Halp! I am trying to feed 512x512 and higher res images to ResNet models in the TorchVision zoo but it keeps throwing size_mismatch errors at me.

Can someone please explain what needs to be changed in following model definition to feed it 512x512 or 1024x1024 dimensions? I am new from Keras and a bit lost here. Thank you!

ResNet model definition:
The error seems to be occurring when executing line 151, in forward x = self.fc(x)

https://github.com/pytorch/vision/blob/master/torchvision/models/resnet.py

The size mismatch is coming from the output of the last avgpool layer feeding into the input of the resnet.fc module.

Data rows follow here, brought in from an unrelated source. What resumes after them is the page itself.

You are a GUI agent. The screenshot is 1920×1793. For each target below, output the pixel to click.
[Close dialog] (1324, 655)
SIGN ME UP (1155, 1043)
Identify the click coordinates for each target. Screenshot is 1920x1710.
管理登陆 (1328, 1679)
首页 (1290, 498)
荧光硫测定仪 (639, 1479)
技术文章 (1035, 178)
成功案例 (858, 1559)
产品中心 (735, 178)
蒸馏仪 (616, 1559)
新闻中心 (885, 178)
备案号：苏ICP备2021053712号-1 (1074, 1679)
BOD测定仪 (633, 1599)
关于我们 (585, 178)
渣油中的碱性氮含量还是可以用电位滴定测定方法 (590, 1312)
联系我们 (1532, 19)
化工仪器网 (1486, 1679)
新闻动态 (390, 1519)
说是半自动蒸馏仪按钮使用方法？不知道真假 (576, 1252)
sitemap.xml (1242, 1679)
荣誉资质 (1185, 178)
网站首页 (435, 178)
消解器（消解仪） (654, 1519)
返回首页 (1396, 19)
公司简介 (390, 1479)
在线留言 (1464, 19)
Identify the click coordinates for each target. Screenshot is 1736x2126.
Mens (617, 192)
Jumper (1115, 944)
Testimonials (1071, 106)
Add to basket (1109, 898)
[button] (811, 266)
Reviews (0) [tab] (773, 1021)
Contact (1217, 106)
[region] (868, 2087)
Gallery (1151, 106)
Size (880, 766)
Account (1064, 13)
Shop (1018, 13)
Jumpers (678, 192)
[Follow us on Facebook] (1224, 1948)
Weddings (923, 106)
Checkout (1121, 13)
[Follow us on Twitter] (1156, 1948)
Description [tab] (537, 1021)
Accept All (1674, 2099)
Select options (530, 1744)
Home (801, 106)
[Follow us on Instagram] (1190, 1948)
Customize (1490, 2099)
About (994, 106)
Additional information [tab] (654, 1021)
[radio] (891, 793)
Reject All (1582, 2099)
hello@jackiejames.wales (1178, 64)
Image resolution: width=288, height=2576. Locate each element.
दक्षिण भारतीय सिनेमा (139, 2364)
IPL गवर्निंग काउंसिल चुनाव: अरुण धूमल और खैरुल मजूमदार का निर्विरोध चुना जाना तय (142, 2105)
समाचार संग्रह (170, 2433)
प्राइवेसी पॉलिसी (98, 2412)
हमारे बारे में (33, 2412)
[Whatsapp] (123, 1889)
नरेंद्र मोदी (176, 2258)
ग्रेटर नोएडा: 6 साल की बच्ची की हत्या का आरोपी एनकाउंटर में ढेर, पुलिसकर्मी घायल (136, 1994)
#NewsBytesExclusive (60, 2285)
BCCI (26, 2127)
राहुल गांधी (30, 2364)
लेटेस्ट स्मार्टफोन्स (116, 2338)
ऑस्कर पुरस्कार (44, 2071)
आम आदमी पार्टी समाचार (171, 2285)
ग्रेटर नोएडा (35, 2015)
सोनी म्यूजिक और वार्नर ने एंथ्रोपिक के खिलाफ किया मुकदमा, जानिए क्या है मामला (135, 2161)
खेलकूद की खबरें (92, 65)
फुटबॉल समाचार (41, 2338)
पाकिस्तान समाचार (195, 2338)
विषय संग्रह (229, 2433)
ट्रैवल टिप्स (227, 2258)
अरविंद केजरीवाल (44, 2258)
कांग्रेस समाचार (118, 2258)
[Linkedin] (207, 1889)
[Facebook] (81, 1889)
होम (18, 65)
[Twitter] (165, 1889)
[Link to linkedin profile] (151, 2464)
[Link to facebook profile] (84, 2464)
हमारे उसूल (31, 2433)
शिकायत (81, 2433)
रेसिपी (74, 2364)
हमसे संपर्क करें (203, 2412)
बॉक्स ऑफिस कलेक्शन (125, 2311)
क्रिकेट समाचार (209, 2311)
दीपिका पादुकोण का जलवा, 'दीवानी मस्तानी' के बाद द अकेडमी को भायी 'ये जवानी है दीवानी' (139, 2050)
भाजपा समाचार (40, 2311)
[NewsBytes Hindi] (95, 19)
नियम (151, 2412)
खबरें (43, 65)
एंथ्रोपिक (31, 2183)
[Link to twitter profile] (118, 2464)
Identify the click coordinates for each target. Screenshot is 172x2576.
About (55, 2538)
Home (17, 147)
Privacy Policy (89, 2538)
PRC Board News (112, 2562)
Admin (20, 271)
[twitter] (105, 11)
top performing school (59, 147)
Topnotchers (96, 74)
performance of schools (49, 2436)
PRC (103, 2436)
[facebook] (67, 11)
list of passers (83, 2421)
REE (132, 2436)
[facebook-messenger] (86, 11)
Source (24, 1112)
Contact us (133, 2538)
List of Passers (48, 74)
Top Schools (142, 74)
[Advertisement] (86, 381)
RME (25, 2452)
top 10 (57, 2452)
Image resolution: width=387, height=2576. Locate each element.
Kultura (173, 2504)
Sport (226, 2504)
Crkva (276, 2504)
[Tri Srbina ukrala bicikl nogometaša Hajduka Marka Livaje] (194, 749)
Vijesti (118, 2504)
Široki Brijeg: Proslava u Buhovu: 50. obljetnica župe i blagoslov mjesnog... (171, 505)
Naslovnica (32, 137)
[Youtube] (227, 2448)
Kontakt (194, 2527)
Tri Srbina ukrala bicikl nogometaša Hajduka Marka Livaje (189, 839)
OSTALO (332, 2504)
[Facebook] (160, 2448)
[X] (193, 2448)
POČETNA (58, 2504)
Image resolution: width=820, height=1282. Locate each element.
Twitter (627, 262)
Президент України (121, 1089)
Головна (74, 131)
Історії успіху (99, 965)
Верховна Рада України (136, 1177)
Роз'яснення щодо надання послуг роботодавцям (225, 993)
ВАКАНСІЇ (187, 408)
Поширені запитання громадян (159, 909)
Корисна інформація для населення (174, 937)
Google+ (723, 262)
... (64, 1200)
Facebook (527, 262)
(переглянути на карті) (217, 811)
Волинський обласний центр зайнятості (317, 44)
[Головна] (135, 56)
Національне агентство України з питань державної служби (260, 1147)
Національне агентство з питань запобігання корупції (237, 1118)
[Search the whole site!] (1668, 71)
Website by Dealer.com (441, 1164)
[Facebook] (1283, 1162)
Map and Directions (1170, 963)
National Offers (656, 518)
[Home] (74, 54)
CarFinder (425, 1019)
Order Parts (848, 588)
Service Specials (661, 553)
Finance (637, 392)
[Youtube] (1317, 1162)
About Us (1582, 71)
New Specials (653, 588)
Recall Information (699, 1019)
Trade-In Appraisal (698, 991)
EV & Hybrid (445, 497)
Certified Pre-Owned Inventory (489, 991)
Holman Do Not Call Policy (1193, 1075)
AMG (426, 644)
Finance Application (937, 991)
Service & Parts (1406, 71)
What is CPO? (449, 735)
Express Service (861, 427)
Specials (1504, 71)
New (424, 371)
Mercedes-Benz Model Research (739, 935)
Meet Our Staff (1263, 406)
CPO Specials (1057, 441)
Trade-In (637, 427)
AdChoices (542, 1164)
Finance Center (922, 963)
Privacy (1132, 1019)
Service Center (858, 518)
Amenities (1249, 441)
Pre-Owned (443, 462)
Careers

To feed it larger images you will need to strip the existing fully connected layer and replace it with one with a larger input dimension.

something like:

your_net = models.resnet18(pretrained=True)`

new_num_features = *something bigger than 512*

your_net.fc = nn.Linear(new_num_features, 1000)

This will create untrained parameters, though. To use the pretrained models, I think you are restricted to image sizes below what you are using.

the easiest way that I’ve found to deal with this is to temporarily modify the resnet.py file to print x.size() right before the x = self.fc(x)

this will show you the dimensions of the tensor that is created by whatever images you are using

1 Like

Thank you @tymokvo - that was exactly the pointer I needed! I have a high-res test working smoothly now.

:raised_hands:

1 Like

Hello,

The CNN models like resnet, vgg and alexnet in pytorch are pretrained on which dataset?

1 Like

Would you be willing to share your code to do that?

Thanks

It should be possible to change the last pooling layer so that it makes sure that the ouput is of the correct size. See https://github.com/pytorch/vision/issues/140

Imagenet. https://github.com/pytorch/vision#models

1 Like

@ tymokvo
@ FuriouslyCurious

I’d like to train the Inceptionv3 model with high-resolution images like 512x512. Do you know how to do it?